(Beginning of SUPPLIED INFORMATION)

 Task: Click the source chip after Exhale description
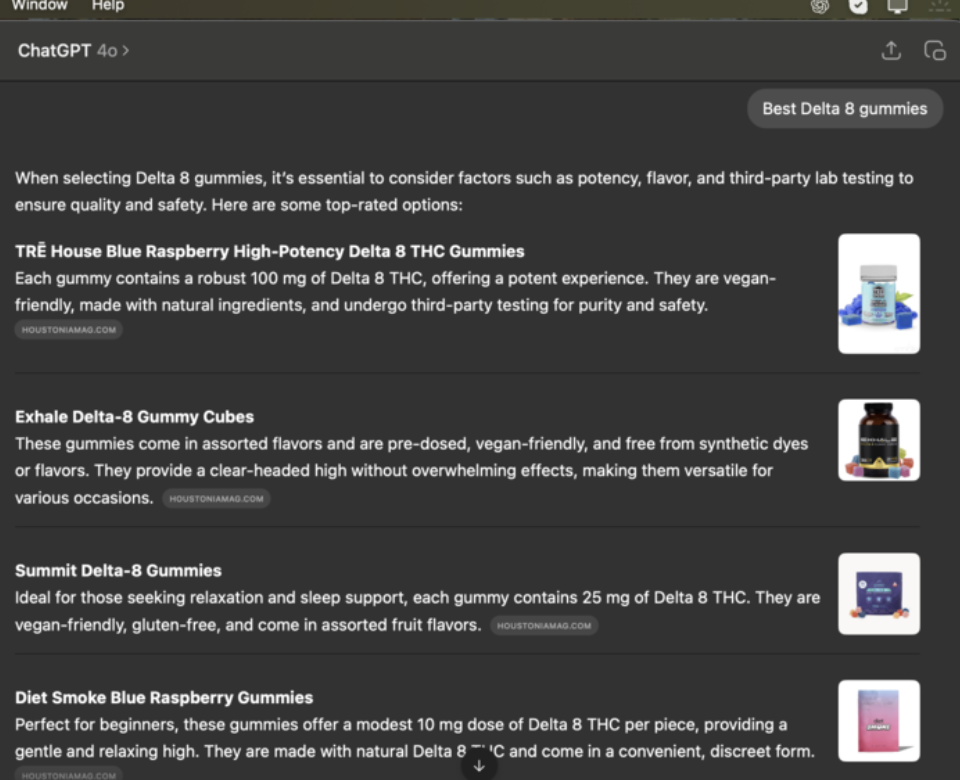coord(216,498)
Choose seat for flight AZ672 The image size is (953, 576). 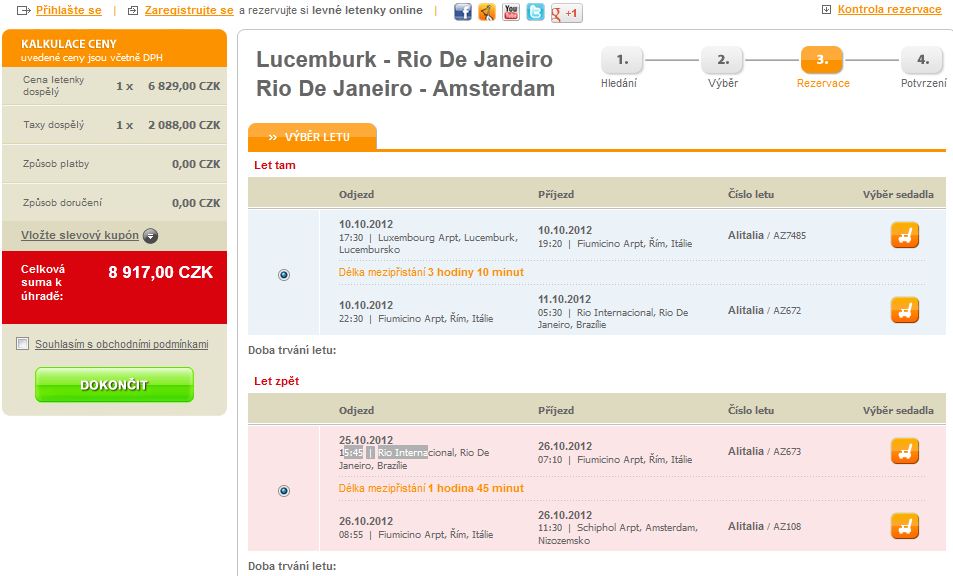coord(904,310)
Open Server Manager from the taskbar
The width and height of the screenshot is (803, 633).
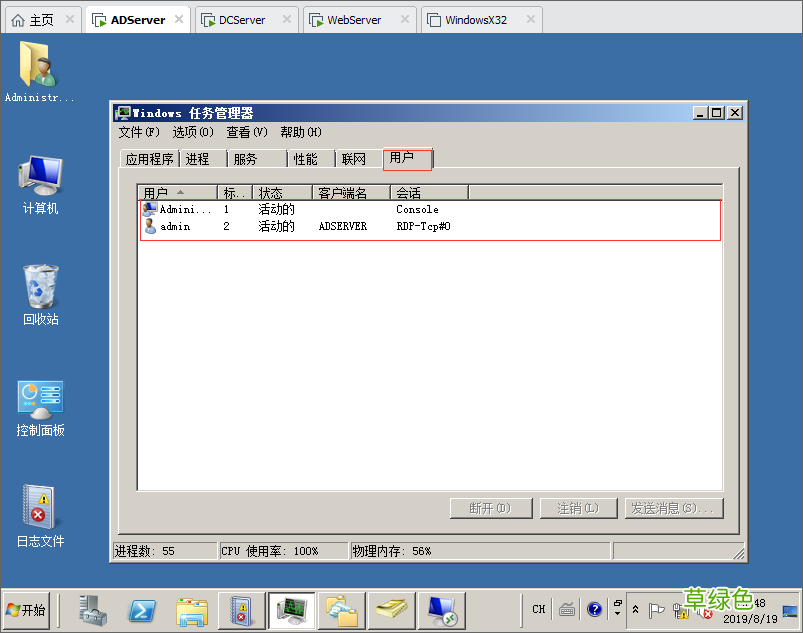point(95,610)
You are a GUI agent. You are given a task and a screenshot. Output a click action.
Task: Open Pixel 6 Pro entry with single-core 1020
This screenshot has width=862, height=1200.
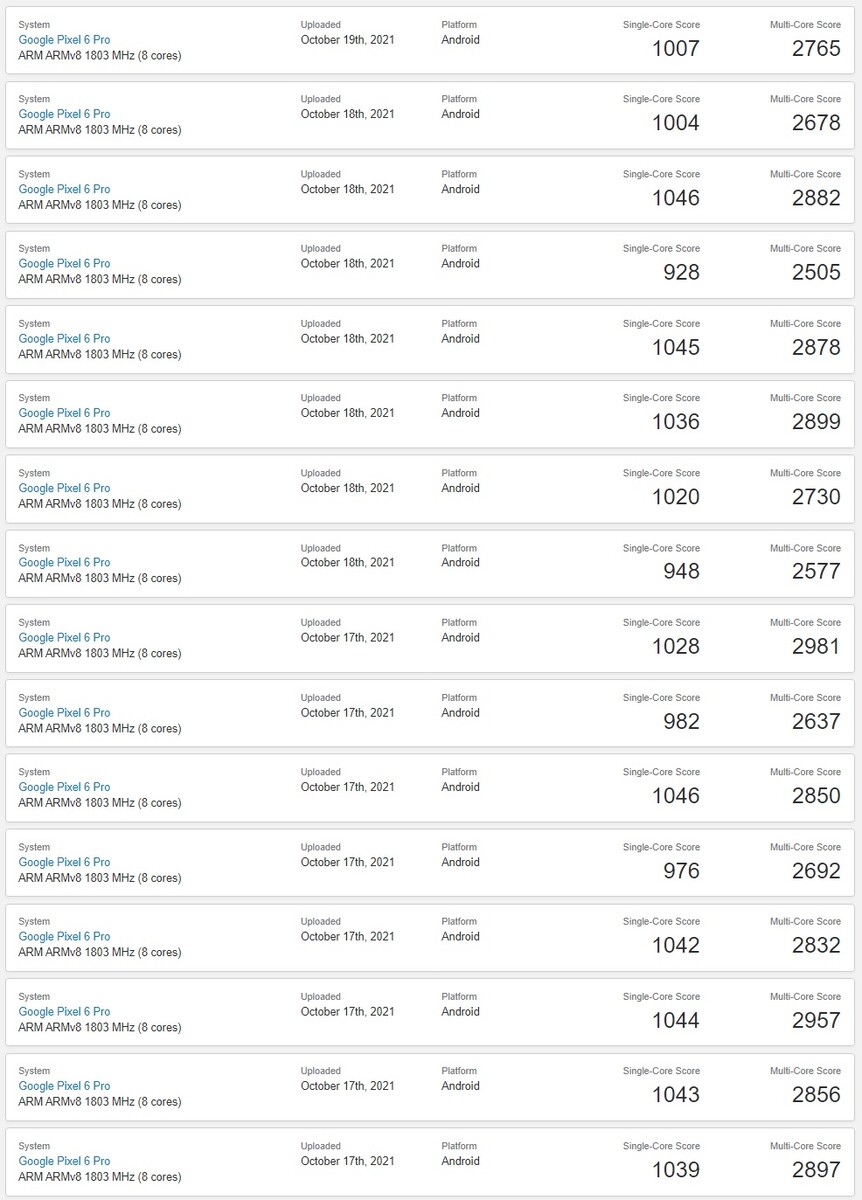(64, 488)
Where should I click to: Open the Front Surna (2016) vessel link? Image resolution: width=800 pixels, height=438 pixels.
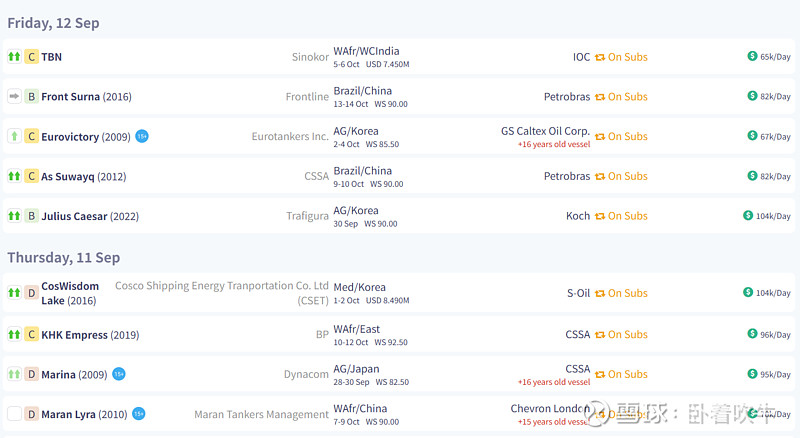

(End of SUPPLIED INFORMATION)

→ **REQUIREMENT**:
Nothing but the lines from the line containing "Open Server Manager from the taskbar" through the end of the records belongs in the answer, written out exactly, both ends included, without pictures.

→ **PROBLEM SOLUTION**:
Open Server Manager from the taskbar
The width and height of the screenshot is (803, 633).
point(95,610)
You are a GUI agent. You are given a task and a screenshot. Output a click action.
Task: Open Pixel 6 Pro entry with single-core 1020
This screenshot has width=862, height=1200.
(64, 488)
Where should I click to: Open the Front Surna (2016) vessel link? Image resolution: width=800 pixels, height=438 pixels.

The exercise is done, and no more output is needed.